Trump changes US approach to climate change headline

ECONOMIC GROWTH: NOT ENVIRONMENTAL PROTECTION STRATEGY

With its recent executive order to gut the US federal government’s climate regulations, the Trump administration has chosen to ignore the ongoing devastating impacts and future risks of climate change while perpetuating the widely believed myth that economic growth drives prosperity. But that’s not how the administration views its action, as evidenced by some of the laughable quotes referenced in this recent CNN article:

Trump Dramatically Changes US Approach to Climate Change

I’d like to highlight a few of these comments to call them out as the inanities that they are.

“My action today is latest in steps to grow American jobs” and “ending the theft of prosperity.”

First off, the introduction of the term “jobs” here is about as useful (read worthless) as using GDP to measure the well-being of an economy – a metric that was in fact never intended to serve that purpose. Which jobs is Trump referring to? And how many, with what pay and benefits, in what working conditions, and at what cost to the already rapidly deteriorating environment? Sadly and unacceptably, the answers to such important questions are left to our imaginations.

Next is Trump’s myth-perpetuating reference to prosperity as a synonym for economic growth. As was mentioned in last week’s post, the Trump administration “may genuinely believe the prosperity-from-growth fairy tale. Or, they may know growth is actually destructive and unsustainable, but they spread the propaganda because their own material wealth depends on the growth and they want to keep the gravy train rolling, even if it harms the general public (and all members of future generations because it injures life-supporting ecosystems).”

Beyond such speculation, what’s clear is a severe pro-growth bias that deserves to be wholly discredited.

“[Climate change] is an issue that deserves attention. But I think the President has been very clear that he is not going to pursue climate change policies that put the US economy at risk. It is very simple.”

The irony here was not lost on me. The effects of climate change are an existential threat to human life on Earth, so ignoring such effects as a matter of public policy for the purpose of not putting the US economy at risk is quite moronic. Indeed it is very simple to see this, yet a severe pro-growth bias remains part of the prevailing worldview that must be changed.

“To the extent that the economy is strong and growing and you have prosperity, that is the best way to protect the environment.”

This one really made me cringe and was the initial inspiration for this post. After reading it I was almost speechless…almost.
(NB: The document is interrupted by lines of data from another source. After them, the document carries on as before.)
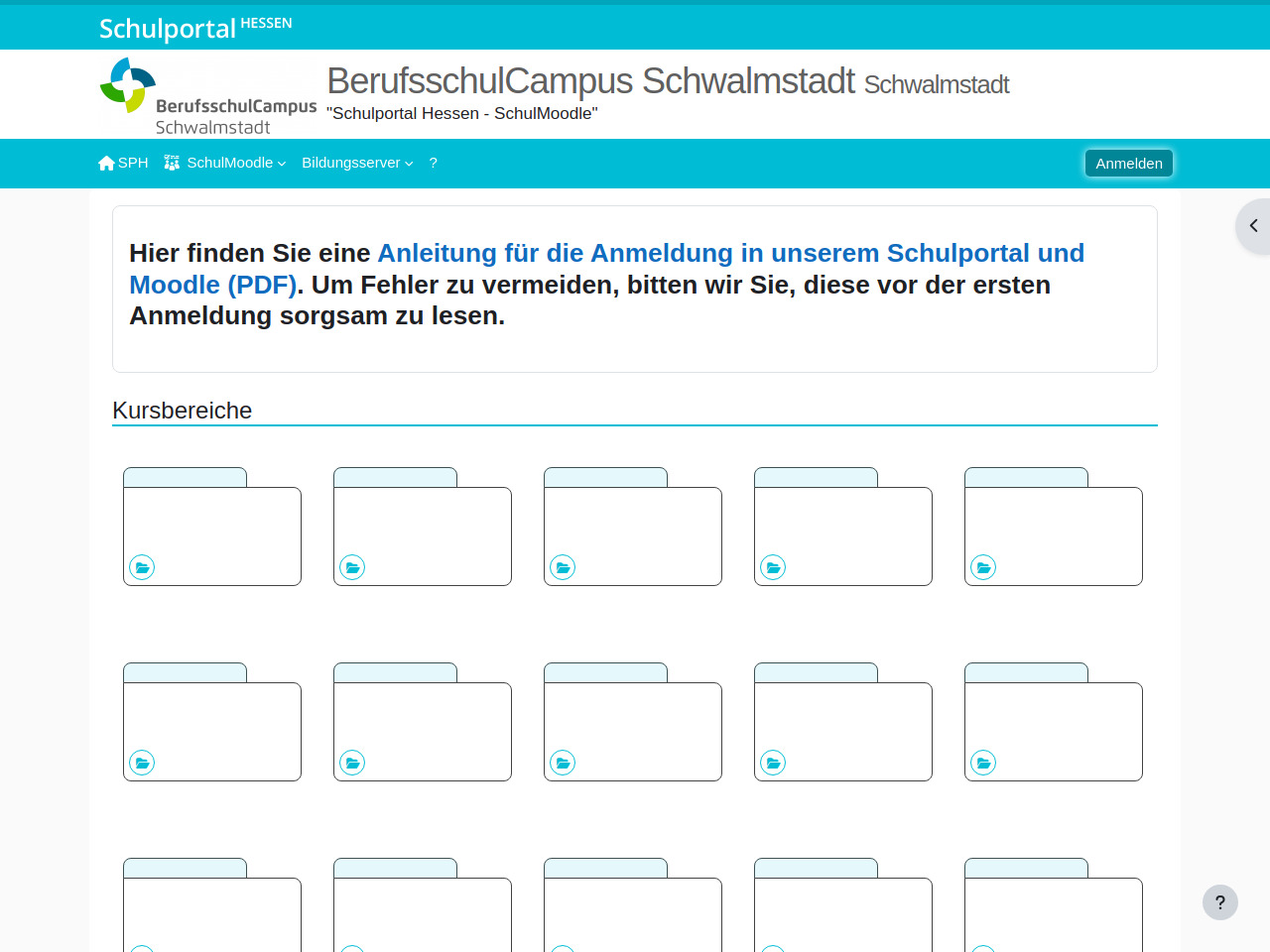Click folder icon in last card of top row
The width and height of the screenshot is (1270, 952).
point(983,567)
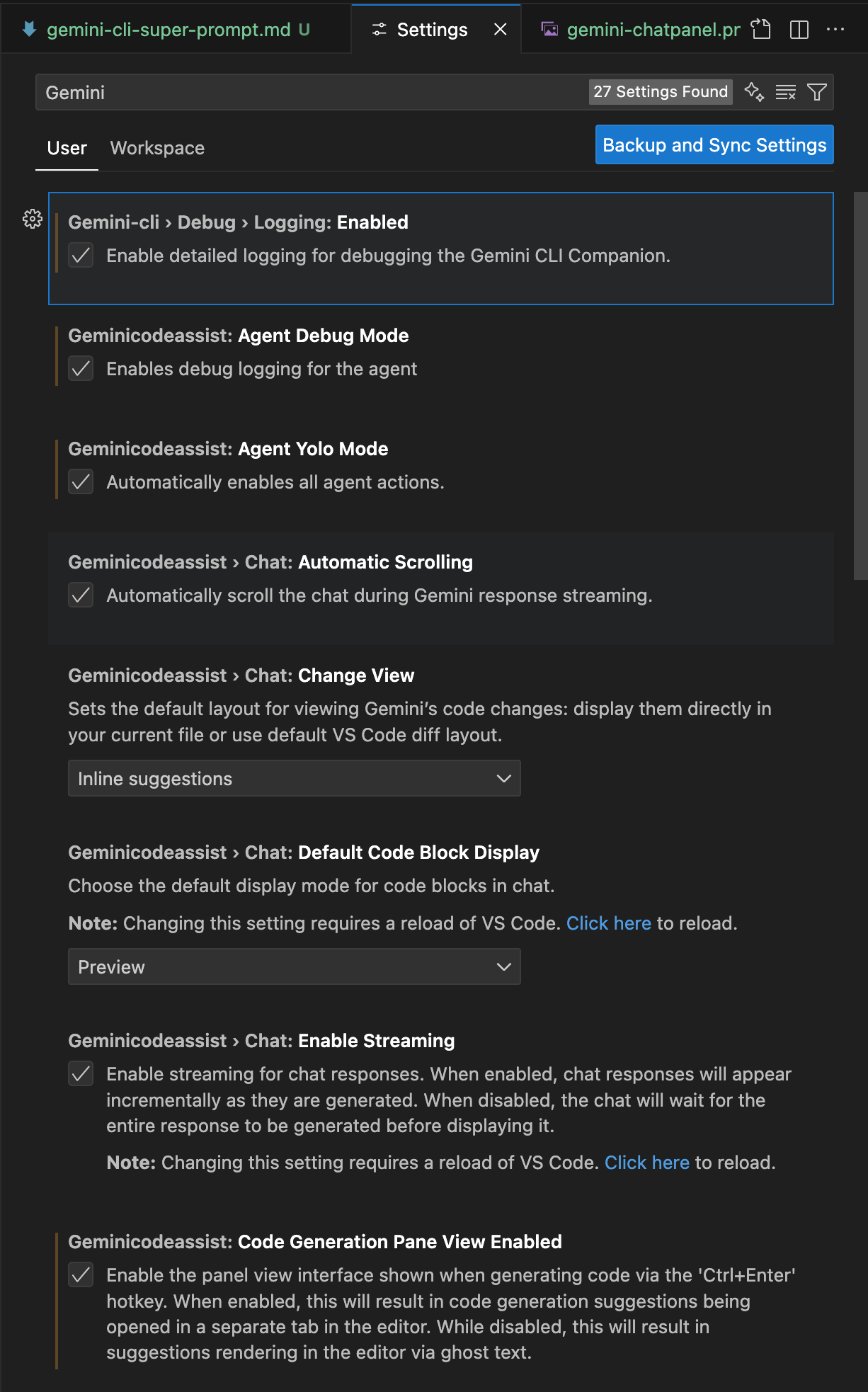868x1392 pixels.
Task: Click the Backup and Sync Settings button
Action: tap(714, 145)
Andrew Steer, the president and CEO of the World Resources Institute, may have described it most aptly when he said that the Trump administration is “taking a sledgehammer to US climate action.” Not to mention, this delusional statement from an unnamed White House official has been emphatically proven false over the last half century – the WWF’s 2016 Living Planet Report is but one noteworthy example of such evidence.

“We are going to put our coal miners back to work. They have not been treated well, but they’re going to be treated well now.”

Trump has made a pledge to coal miners and their communities along with the coal industry that he can’t keep. As this article mentions even people like Robert Murray, the CEO of Murray Energy and an outspoken climate change denier, has stated that ‘coal employment “can’t be brought back to where it was before the election of Barack Obama” because of market pressure’. And as Paul Krugman eloquently argued recently in the New York Times, more than anything coal country is a state of mind.

All in all this executive order was a giant leap backwards for the US and for the world, and it seriously calls into question the US’s adherence to its nationally determined contributions (NDCs) under the Paris Agreement. It’s important that we recognize and highlight the fact that this omnicidal action has everything to do with our absolute devotion to the pursuit of perpetual economic growth. This is unacceptable. But what is equally important to recognize is, as the wise environmental activist Alon Tal would say, “trend is not destiny”. We have a choice to acknowledge the fairy tale of perpetual growth and pursue an urgent transition to a life-sustaining society, and it’s about time we start.